(Pixel coordinate grounding data)
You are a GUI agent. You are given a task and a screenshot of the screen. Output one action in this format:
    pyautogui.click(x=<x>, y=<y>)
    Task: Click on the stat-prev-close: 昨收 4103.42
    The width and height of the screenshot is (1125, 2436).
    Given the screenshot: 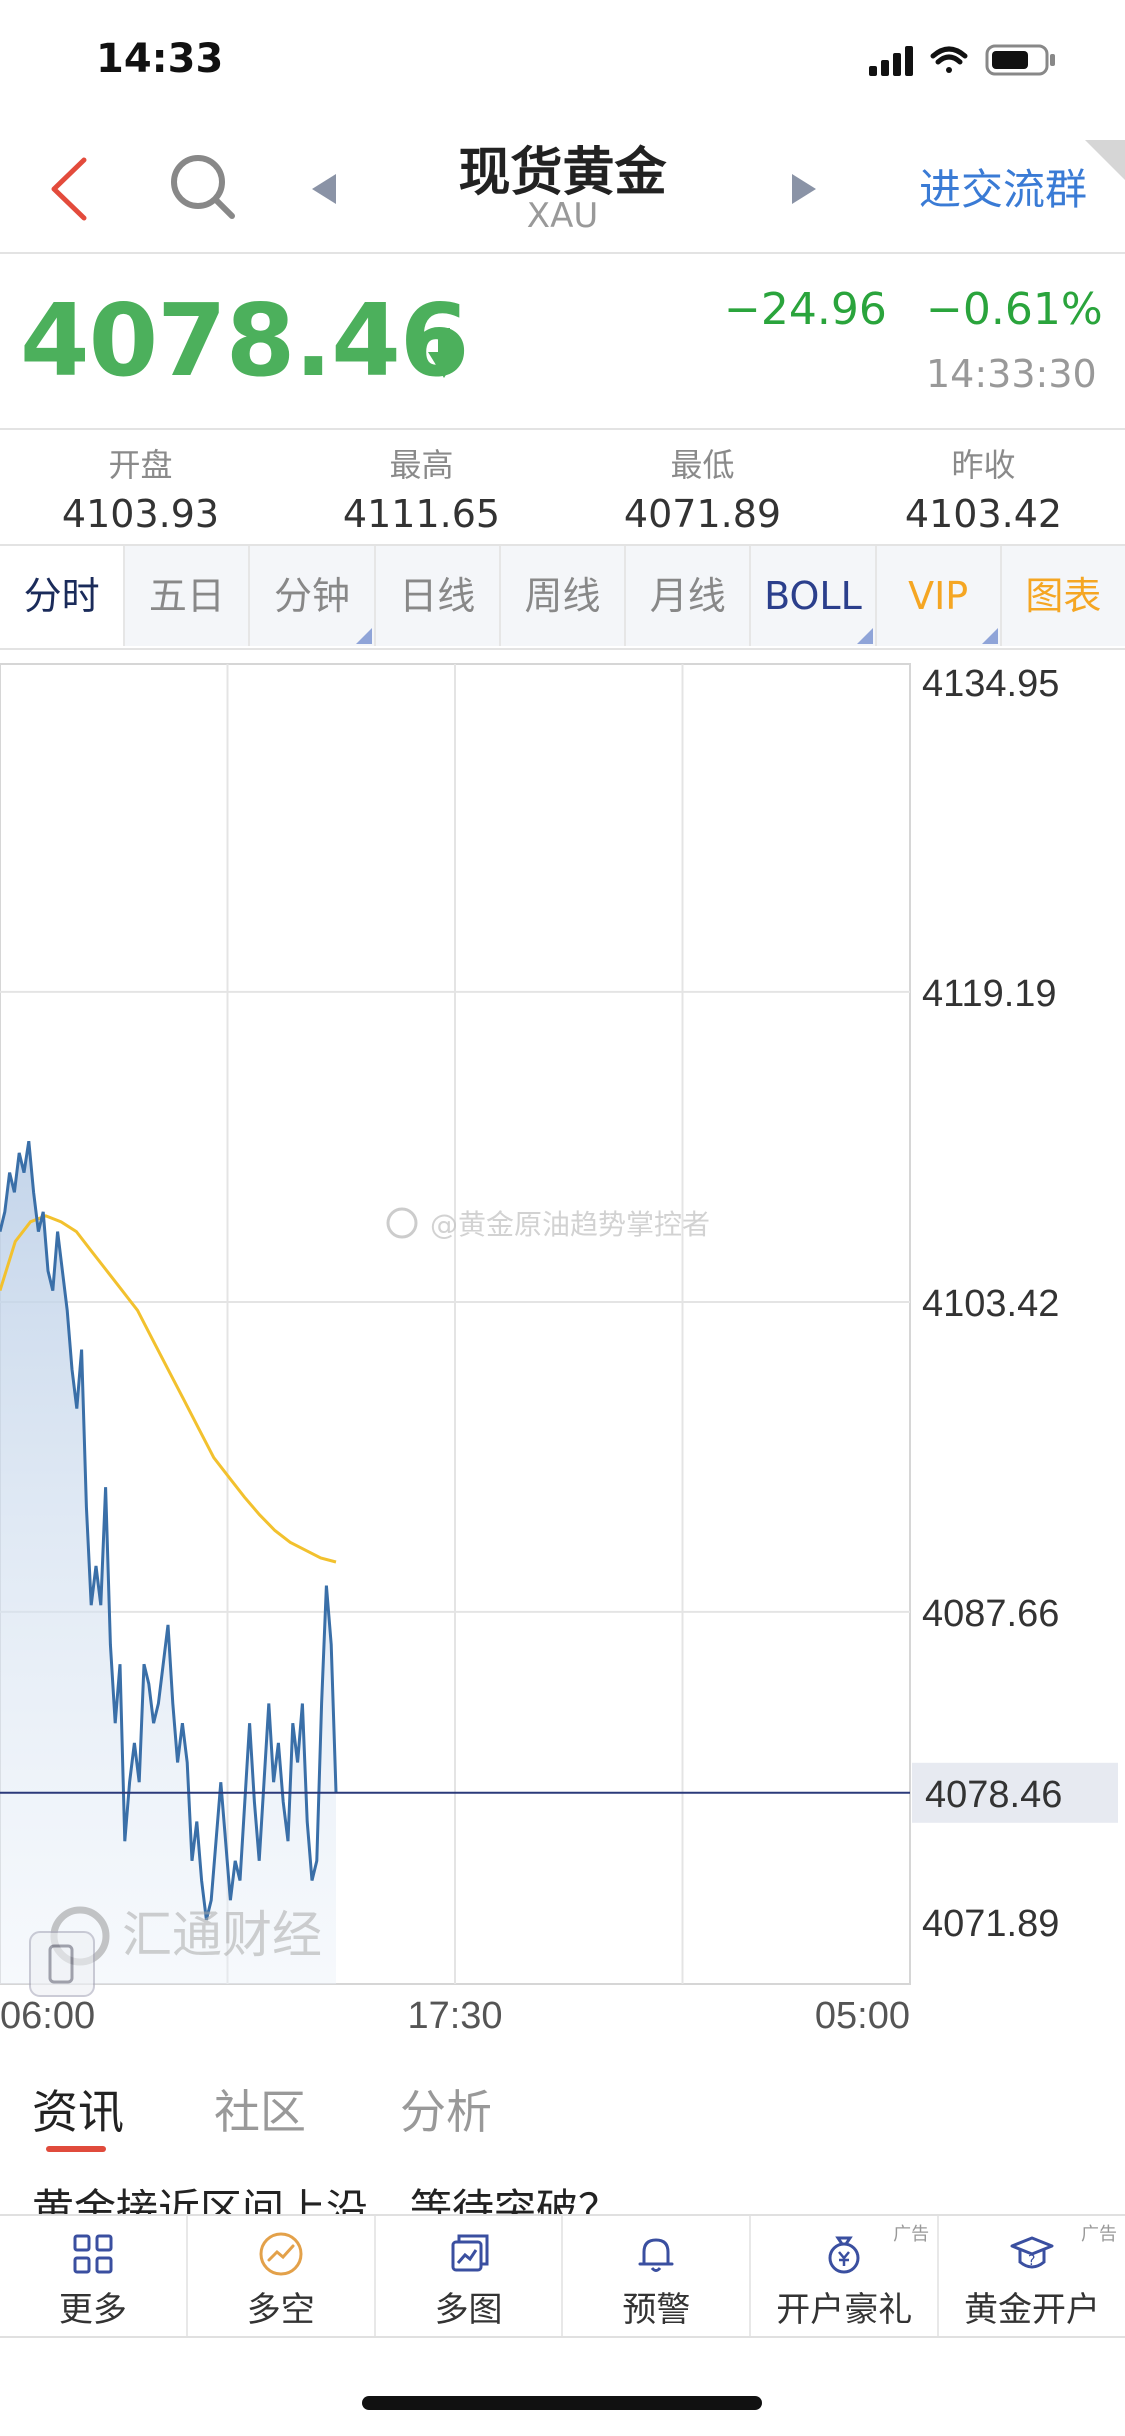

**Problem requirements:**
Recast every line of the listing above as a numbered list, skipping any blank lines and omitting the pictures.

**Answer space:**
1. You are a GUI agent. You are given a task and a screenshot of the screen. Output one action in this format:
2.     pyautogui.click(x=<x>, y=<y>)
3.     Task: Click on the stat-prev-close: 昨收 4103.42
4.     The width and height of the screenshot is (1125, 2436).
5.     Given the screenshot: 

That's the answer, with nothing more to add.